I’m teaching two digitally focused courses this semester at West Chester University, Introduction to Digital Humanities and the upper level history election, Digital History. In both courses, my students spend a lot of time looking at existing digital projects and learning how to analyze and evaluate them, not unlike a book review. This is a great opportunity not just for my students—but for me—because I get to learn about cool digital projects and be inspired by them.
One of my favorite genres of digital projects is crowdsourced public history, in which public users—the people out there on the internet—contribute their knowledge, skills, and labor to a greater understanding of history.
The Mennonite Church Archive already participates in a crowdsourced project by sharing some of its photographs on Flickr Commons, the wing of the Yahoo-owned photo sharing service through which cultural heritage institutions share copyright-free images, allowing users to add tags to photographs or identify individuals pictured. Wouldn’t all these great photographs of 1960s VSers and “Bean Blossom Wayfarers” be even better if we knew who was in them? As a frequent student of the material culture of the Anabaptist traditions, these photographs are an amazing resource for tracking changes of fashion among church members (note when the head coverings come off), analyze the introduction of cultural objects like musical instruments, and study other visual elements of the cultural tradition.
Other successful crowdsourced humanities projects include those that let volunteers transcribe primary sources, such as handwritten nineteenth-century diaries and letters, menus, and all sorts of government documents. These work in a twofold way: first, volunteers interested in these historical materials provide labor to assist cultural heritage organizations in the essential process of making their documents machine-readable, and thus searchable through databases and search engines. Second, the institutions gain engaged community members who are using and thinking about their archival materials.
Another type of crowdsourced project asks contributors to share their knowledge and stories in order to add to a body of knowledge and cultural heritage. Wikipedia may be the best-known example, with its volunteer force of editors who continually work to create and improve encyclopedia entries. Public history projects have also captured the stories of those affected by Hurricane Katrina, crowdsourced location-based media by pinning it to a world map, or harvested stories of quilts (a personal favorite of Anabaptist Historian’s resident quilt expert).

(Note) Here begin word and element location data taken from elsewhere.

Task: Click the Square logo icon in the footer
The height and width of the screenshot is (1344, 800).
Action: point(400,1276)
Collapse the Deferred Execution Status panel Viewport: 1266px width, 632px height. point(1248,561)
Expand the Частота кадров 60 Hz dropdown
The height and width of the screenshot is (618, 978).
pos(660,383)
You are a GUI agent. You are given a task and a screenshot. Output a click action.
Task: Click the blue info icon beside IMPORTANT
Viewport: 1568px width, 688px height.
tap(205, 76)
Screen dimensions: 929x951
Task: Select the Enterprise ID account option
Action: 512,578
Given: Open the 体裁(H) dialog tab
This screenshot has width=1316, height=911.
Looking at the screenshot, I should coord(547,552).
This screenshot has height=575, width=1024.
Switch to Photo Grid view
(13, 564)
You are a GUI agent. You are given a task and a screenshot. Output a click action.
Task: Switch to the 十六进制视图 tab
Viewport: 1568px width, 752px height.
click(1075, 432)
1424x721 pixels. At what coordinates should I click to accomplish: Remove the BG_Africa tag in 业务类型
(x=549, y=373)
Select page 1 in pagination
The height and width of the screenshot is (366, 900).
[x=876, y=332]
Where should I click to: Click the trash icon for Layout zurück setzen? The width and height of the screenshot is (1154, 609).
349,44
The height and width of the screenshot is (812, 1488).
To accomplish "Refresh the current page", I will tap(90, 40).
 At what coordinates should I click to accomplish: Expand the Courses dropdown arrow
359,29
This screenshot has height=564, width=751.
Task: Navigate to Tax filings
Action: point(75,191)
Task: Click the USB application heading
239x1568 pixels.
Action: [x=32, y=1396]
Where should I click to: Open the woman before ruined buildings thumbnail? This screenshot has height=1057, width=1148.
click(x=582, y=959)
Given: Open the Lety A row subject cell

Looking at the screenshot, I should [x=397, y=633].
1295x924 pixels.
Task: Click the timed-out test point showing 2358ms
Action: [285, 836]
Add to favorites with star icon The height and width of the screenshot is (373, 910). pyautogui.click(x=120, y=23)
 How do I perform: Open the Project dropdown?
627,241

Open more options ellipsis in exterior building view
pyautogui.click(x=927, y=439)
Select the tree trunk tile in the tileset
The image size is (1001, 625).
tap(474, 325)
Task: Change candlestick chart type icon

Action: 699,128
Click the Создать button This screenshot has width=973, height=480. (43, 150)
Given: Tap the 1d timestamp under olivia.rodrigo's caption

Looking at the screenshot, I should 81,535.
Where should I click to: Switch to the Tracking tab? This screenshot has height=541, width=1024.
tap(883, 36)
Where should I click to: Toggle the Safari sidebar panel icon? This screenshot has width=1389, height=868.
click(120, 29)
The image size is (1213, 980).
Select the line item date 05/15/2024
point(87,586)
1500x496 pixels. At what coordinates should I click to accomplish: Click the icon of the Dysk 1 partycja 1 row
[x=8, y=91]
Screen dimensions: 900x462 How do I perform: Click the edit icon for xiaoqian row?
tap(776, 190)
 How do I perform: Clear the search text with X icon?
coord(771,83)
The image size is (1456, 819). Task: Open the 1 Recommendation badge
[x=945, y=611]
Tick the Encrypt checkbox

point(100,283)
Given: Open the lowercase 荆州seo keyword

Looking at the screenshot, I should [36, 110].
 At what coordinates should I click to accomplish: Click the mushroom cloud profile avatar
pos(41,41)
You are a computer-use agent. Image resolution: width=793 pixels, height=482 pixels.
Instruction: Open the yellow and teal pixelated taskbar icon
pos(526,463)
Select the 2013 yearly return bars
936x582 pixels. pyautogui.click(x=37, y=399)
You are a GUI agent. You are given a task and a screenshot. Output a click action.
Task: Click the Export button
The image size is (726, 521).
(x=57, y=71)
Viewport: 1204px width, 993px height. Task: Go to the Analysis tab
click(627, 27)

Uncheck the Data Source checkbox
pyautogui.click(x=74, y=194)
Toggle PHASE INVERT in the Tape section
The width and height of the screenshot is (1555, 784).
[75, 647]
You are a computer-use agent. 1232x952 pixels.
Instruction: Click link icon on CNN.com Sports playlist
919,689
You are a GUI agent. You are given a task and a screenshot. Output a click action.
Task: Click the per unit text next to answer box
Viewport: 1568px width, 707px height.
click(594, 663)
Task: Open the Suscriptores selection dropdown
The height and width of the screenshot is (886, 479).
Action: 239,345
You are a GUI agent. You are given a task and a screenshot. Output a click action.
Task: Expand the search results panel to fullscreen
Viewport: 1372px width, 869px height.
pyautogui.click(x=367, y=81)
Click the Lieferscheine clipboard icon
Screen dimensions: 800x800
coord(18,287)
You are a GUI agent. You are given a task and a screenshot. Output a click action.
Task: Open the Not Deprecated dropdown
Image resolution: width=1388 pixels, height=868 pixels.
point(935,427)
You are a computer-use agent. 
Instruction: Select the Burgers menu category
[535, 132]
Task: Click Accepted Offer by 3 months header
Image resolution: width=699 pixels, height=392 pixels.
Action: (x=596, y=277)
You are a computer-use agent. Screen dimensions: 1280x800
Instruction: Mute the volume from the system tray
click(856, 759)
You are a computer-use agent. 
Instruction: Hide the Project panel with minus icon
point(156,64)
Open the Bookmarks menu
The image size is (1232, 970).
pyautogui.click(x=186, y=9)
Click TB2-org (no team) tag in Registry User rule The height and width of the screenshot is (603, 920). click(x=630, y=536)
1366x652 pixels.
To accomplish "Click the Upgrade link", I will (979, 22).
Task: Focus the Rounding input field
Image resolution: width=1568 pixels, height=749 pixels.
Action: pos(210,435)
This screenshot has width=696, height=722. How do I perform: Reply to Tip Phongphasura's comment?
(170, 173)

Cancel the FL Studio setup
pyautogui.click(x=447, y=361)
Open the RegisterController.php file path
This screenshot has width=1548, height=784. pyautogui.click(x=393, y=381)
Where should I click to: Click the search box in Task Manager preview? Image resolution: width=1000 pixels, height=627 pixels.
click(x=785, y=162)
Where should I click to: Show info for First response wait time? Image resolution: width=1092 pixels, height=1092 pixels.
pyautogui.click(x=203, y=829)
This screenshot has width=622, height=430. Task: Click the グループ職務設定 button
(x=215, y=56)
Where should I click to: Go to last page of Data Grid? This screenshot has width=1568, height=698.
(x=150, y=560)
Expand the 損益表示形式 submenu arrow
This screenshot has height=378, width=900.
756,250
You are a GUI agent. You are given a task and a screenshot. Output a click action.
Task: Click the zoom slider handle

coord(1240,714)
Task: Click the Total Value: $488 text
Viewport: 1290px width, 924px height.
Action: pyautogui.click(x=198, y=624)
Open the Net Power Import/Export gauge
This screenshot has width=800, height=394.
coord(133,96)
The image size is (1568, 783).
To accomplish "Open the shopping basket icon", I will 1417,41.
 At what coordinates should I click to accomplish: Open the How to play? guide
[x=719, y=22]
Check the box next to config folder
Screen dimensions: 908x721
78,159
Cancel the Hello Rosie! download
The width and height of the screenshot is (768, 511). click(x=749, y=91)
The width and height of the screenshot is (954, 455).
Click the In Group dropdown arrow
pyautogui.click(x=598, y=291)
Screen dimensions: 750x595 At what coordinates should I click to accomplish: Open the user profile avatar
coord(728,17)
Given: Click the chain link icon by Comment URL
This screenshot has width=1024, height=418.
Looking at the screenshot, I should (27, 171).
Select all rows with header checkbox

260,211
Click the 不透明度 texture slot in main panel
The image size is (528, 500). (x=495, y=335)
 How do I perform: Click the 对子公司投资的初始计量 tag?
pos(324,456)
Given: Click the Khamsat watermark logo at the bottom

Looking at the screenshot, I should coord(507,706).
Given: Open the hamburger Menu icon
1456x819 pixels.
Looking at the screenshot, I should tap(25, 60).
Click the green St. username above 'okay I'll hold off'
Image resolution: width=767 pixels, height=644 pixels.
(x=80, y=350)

So, what does this mean for Anabaptist historians? How can the traditional venues of both religious and cultural history harness the power of the crowd? In some ways, Anabaptist genealogists have long been engaged in crowdsourcing, contributing their knowledge of extensive family trees and long-lost details harvested from cemetery headstones or European church record books. The Swiss Anabaptist Genealogy Association’s extensive databases attest to this. It also demonstrates the enthusiasm of the community interested in Anabaptist history. Those same community experts could lend a hand by identifying and tagging photographs on Flickr, transcribing handwritten documents hidden in archives, and recording stories about their quilts. The Global Anabaptist Mennonite Encyclopedia Online (GAMEO)’s community portal could become a real community portal where participants could suggest new articles and additions to existing ones, rather than a blank page. What about a digital project that allows Pax Program participants to upload their stories of doing voluntary service during the Vietnam War or Mennonite Central Committee volunteers to share accounts of their service?
These ideas all have a low barrier to entry in terms of the technology and cost required for digital history projects. But all of them require cultivating an enthusiastic community of participants. No digital humanities project can survive on the motto of “if you build it they will come.” But the enormous benefit of an engaged community ensures not just the longevity of a digital project, but a sustained commitment from an active public who wants to interact with an institution’s collections.